Updated on March 27, 2014

The Clinical Manifestation Of Rhinosporidiosis



It is a chronic localized proliferative lesion caused by Rhinosporidium seeberi which affects the mucous membranes of the nose, larynx, eyes, ears, mouth, genitalis, rectum and skin.

Etiology: The etiological agent which is most probably a fungus was included under the class phycomycetes. The source of infection is stagnant water or acquatic life. The disease is endemic in Sri Lanka and India, but only rarely seen in other parts of the world. Mode of infection is also not clearly known.

Pathology: Typical lesions are soft, nodular and polypoid with grayish-white areas over the surface. Chronic inflammatory cell infiltration may be demonstrable. Histology shows a large number of fungal spherules containing endospores, embedded in a stroma of vascular connective tissue.

Clinical Features

The incubation period is not clearly known. The patients often seek medical help only when polypoid masses have developed. The symptoms depend on the site of affection. Nasal cavity is affected most commonly. Symptoms include local pruritus, presence of mass, nasal block and epistaxis. The polyps are soft, pink, friable and easily bleeding on touch. Their sizes vary and they show small yellowish dots on the surface. Cutaneous lesions resemble warts and are initially painless but become painful later.

Diagnosis: It can be made clinically in endemic areas. Nasal discharge may show free spores demonstrable microscopically. Histology is confirmatory. Treatment consists of surgical removal.

Foot Affected by Aspergillosis



It is an opportunistic infection caused by Aspergillus fumigates which is occasionally invasive in man, when general resistance is lowered or local disease favours superinfection. Aspergilli are very widespread in nature and their spores are found in dust. Both superficial and systemic lesions may develop. The commonest superficial lesion is otomycosis. Systemic infection may be pulmonary or disseminated. Major portal of entry is the respiratory tract.

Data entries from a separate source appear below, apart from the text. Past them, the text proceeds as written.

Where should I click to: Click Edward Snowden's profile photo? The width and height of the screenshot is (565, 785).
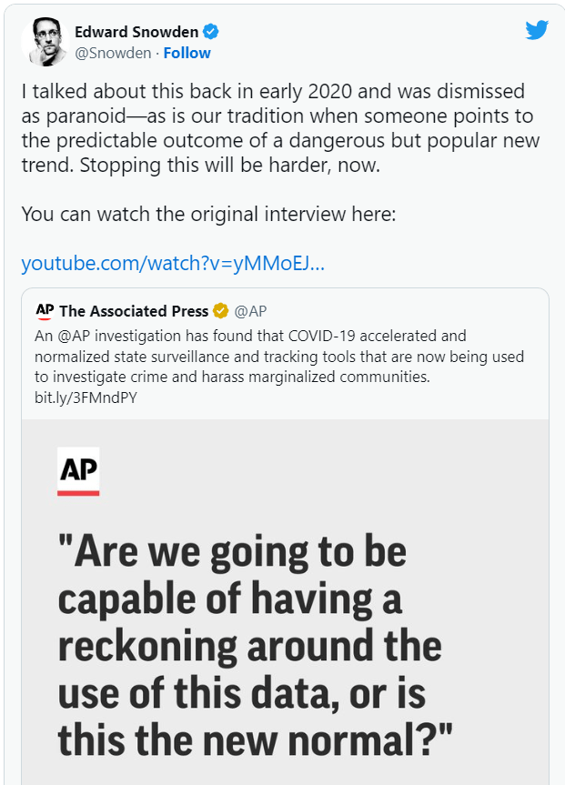48,42
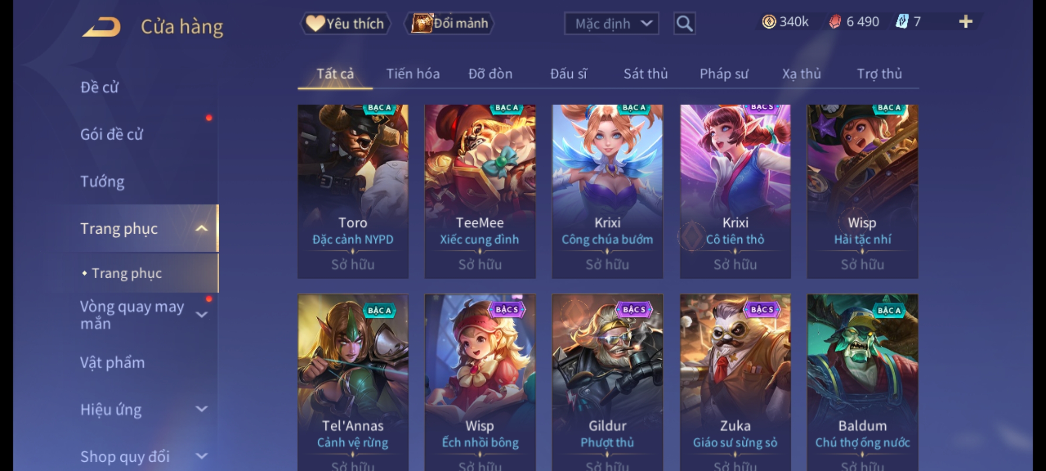The height and width of the screenshot is (471, 1046).
Task: Tap the blue voucher icon showing 7
Action: click(x=901, y=22)
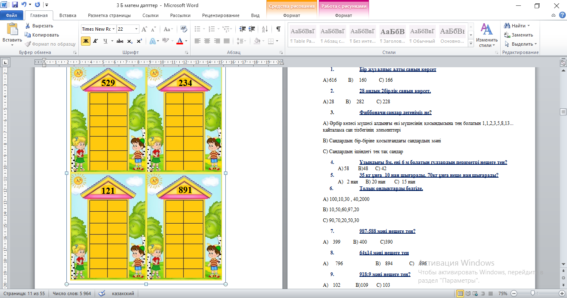Center-align the paragraph text
Screen dimensions: 567x298
(207, 41)
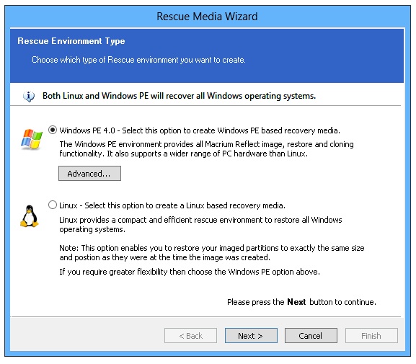Click the 'Choose which type of Rescue environment' subtitle

point(138,60)
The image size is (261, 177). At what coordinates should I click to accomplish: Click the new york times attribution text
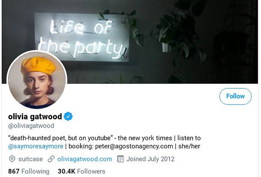pyautogui.click(x=145, y=138)
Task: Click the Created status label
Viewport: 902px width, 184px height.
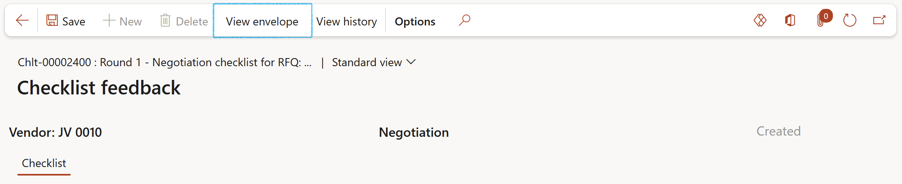Action: 778,132

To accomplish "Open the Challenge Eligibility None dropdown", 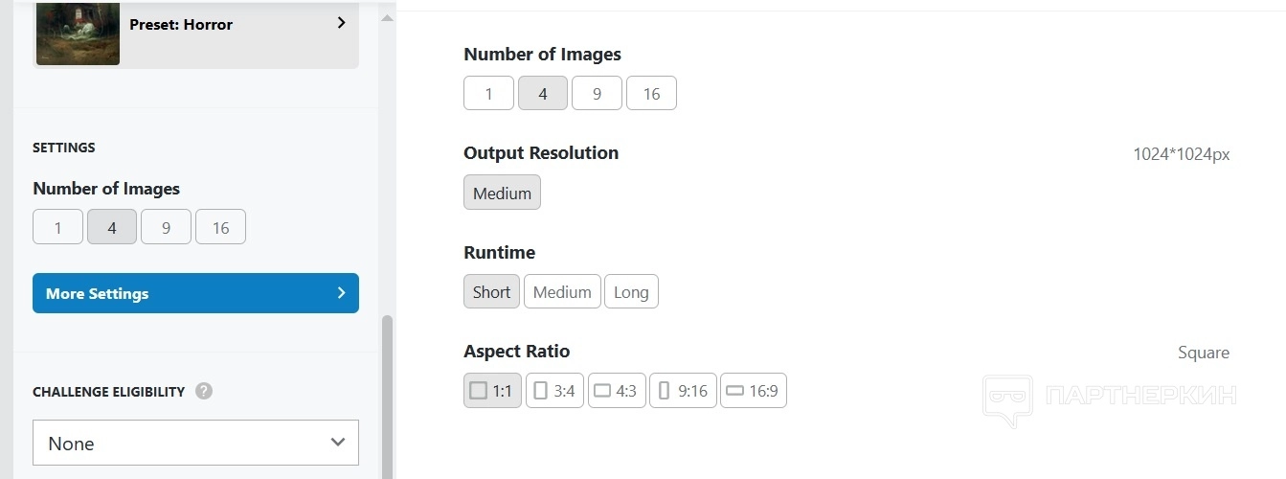I will pos(195,443).
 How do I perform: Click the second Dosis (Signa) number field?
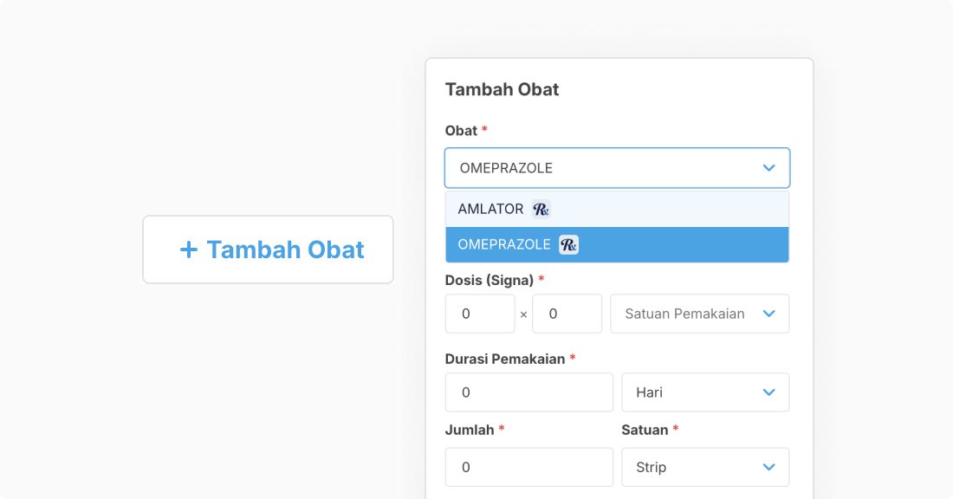click(x=567, y=314)
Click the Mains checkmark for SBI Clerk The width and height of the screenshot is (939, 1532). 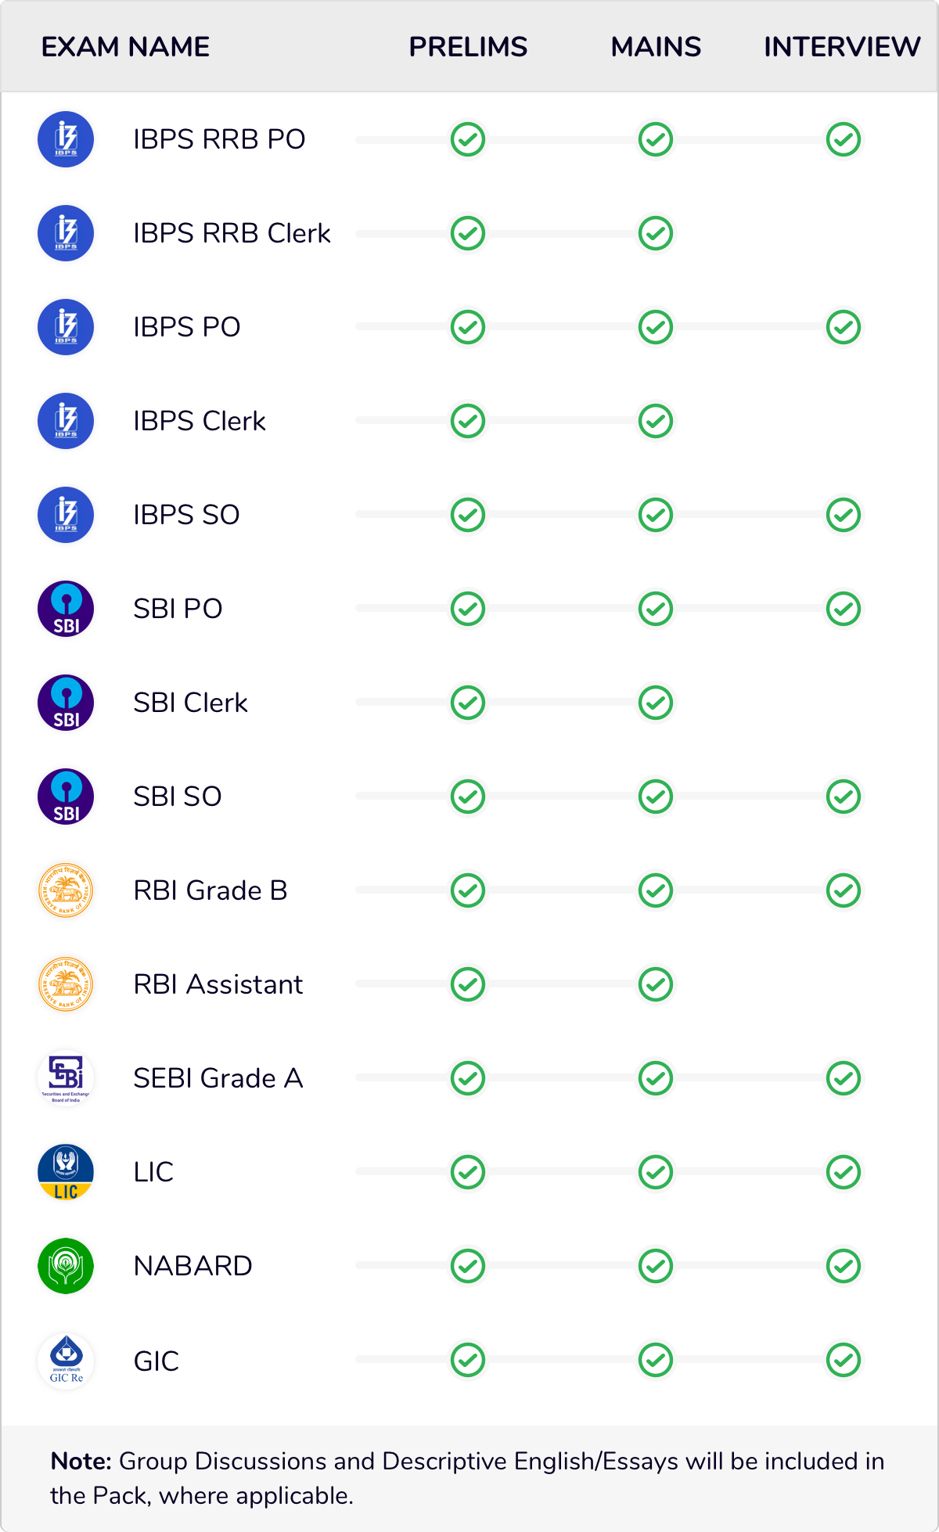(656, 703)
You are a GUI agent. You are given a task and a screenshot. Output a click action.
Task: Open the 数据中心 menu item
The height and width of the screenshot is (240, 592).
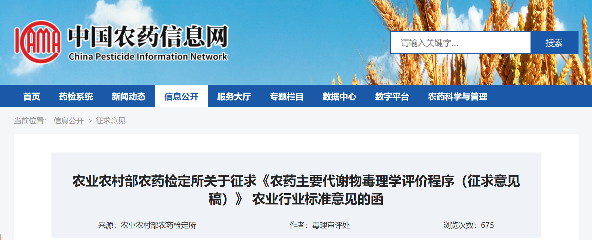pos(339,96)
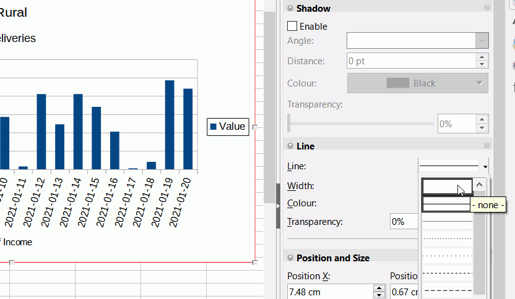This screenshot has height=299, width=515.
Task: Choose the solid continuous line style
Action: (447, 204)
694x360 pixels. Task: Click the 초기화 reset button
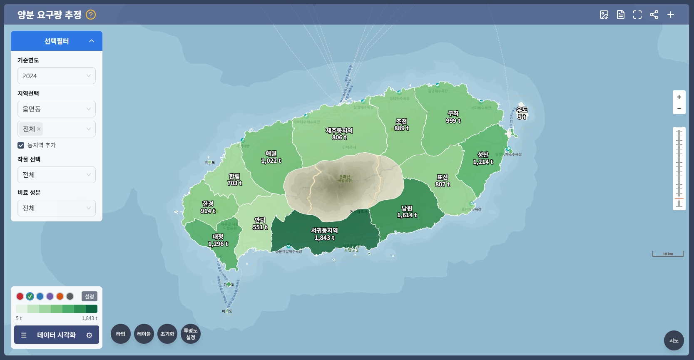pos(167,334)
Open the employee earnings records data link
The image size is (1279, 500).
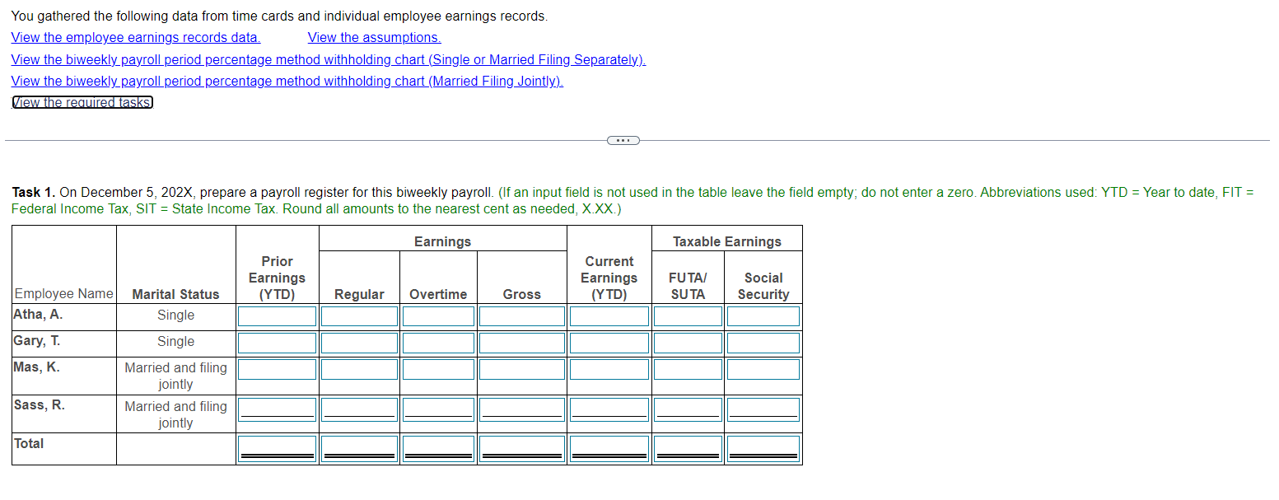point(135,37)
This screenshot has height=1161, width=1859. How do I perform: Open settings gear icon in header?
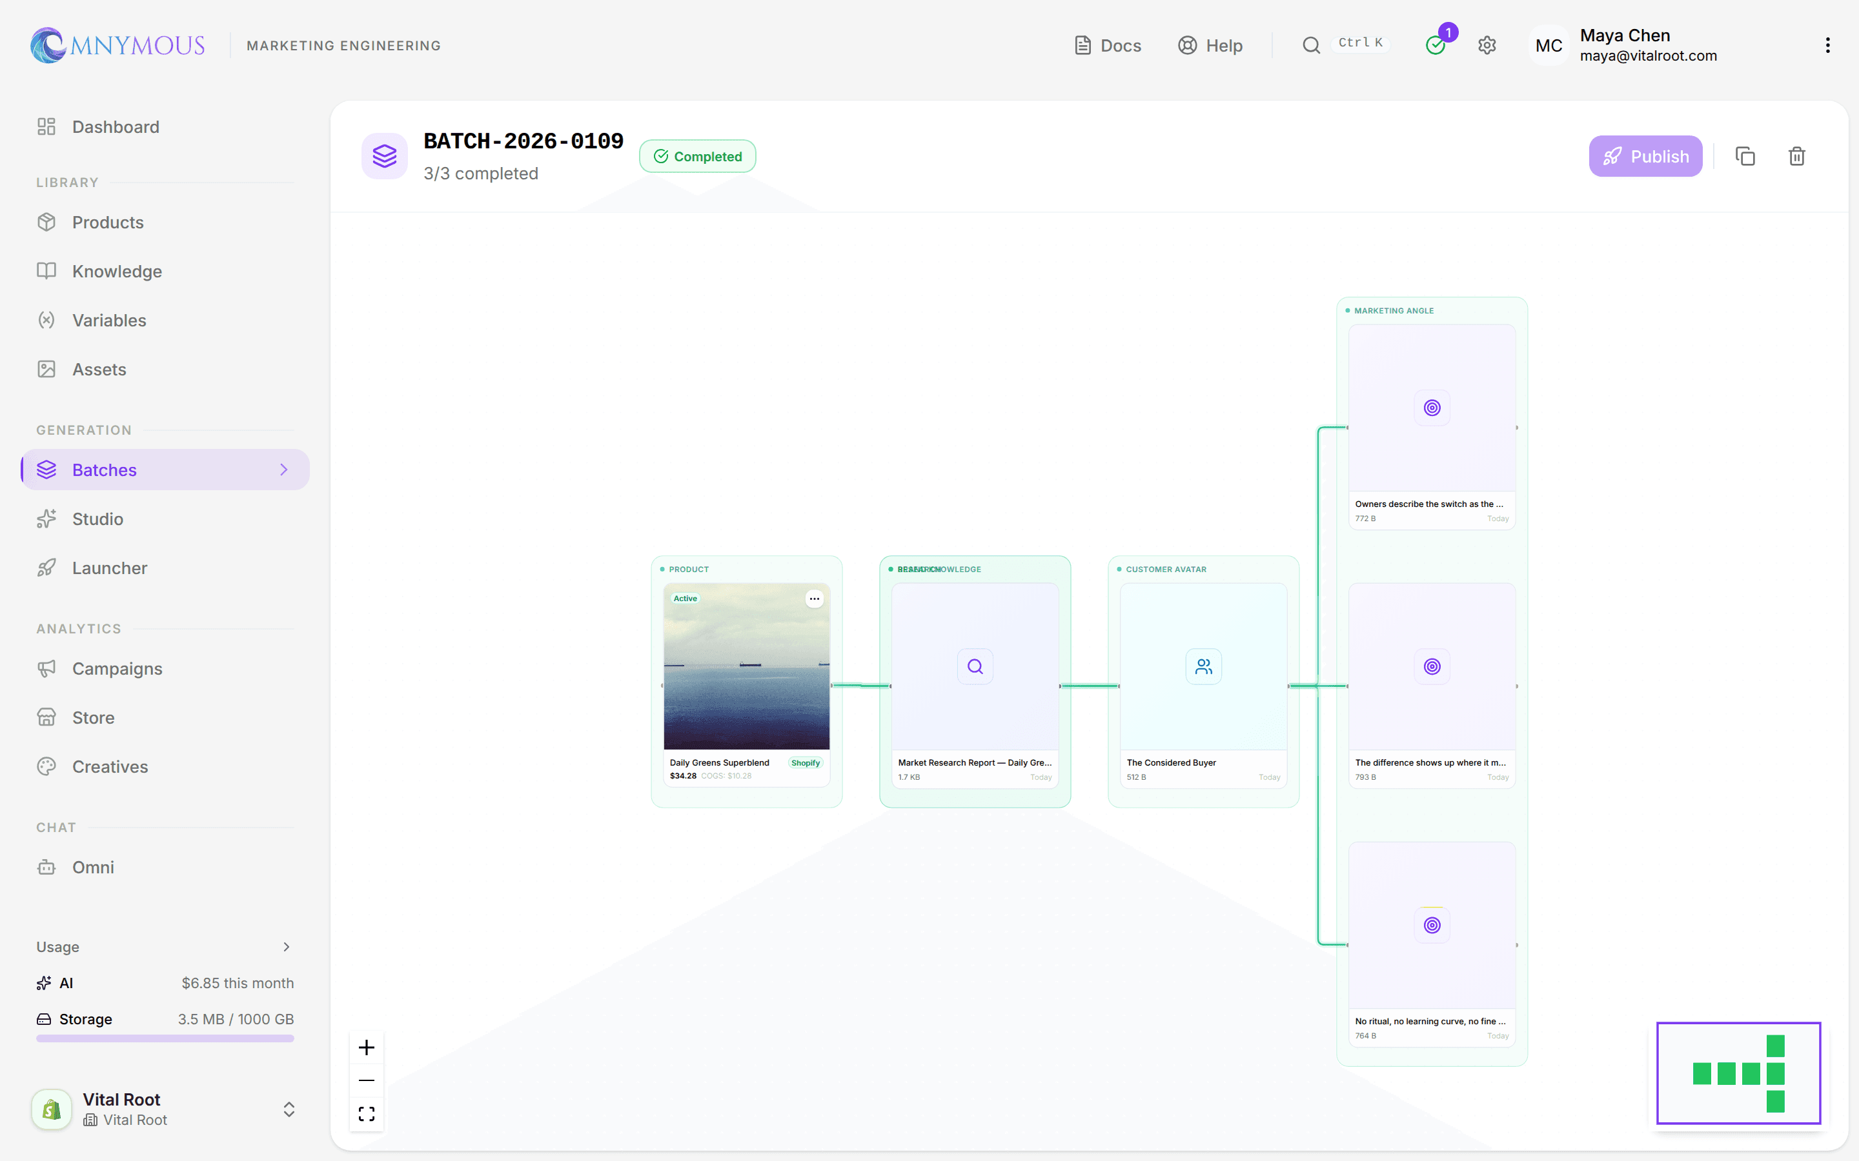click(1486, 45)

Pulmonary form: Allergic alveolitis may develop due to inhalation of fungal spores in sensitized individuals. Aspergillus may grow in the bronchi to produce bronchopulmonary disease. The hyphae may obstruct the lumen. Healed tuberculous cavities or other types of cavities may be the seat of colonization by the fungus. The mycelia grow to form a tangled fungal ball which is recognizable in X-rays. It may remain asymptomatic or may cause massive hemoptysis. Invasive aspergillosis occurring in immunosuppressed individuals leads to widespread pulmonary necrosis with marked systemic symptoms.

Other sites of lesion are the central nervous system and naso-labial cavities. Diagnosis can be made by histological demonstration of the fungus and isolation of the organism from the exudates. Since Aspergillus is a common contaminant in respiratory secretions, mere isolation does not prove its pathogenic role. Precipitating antibodies can be demonstrated by gel diffusion test and this test is of great value in diagnosis.

Treatment: Amphotericin B in a dose of 1 mg/Kg/day is effective in systemic aspergilloma. Amphotericin B and 5-flurocytosine are effective in CNS disease. The underlying predisposing factor should be attended to. Cavities containing aspergilloma producing intractable hemoptysis have to be removed surgically. Other drugs like Clotrimazole which are also effective in vitro are being evaluated.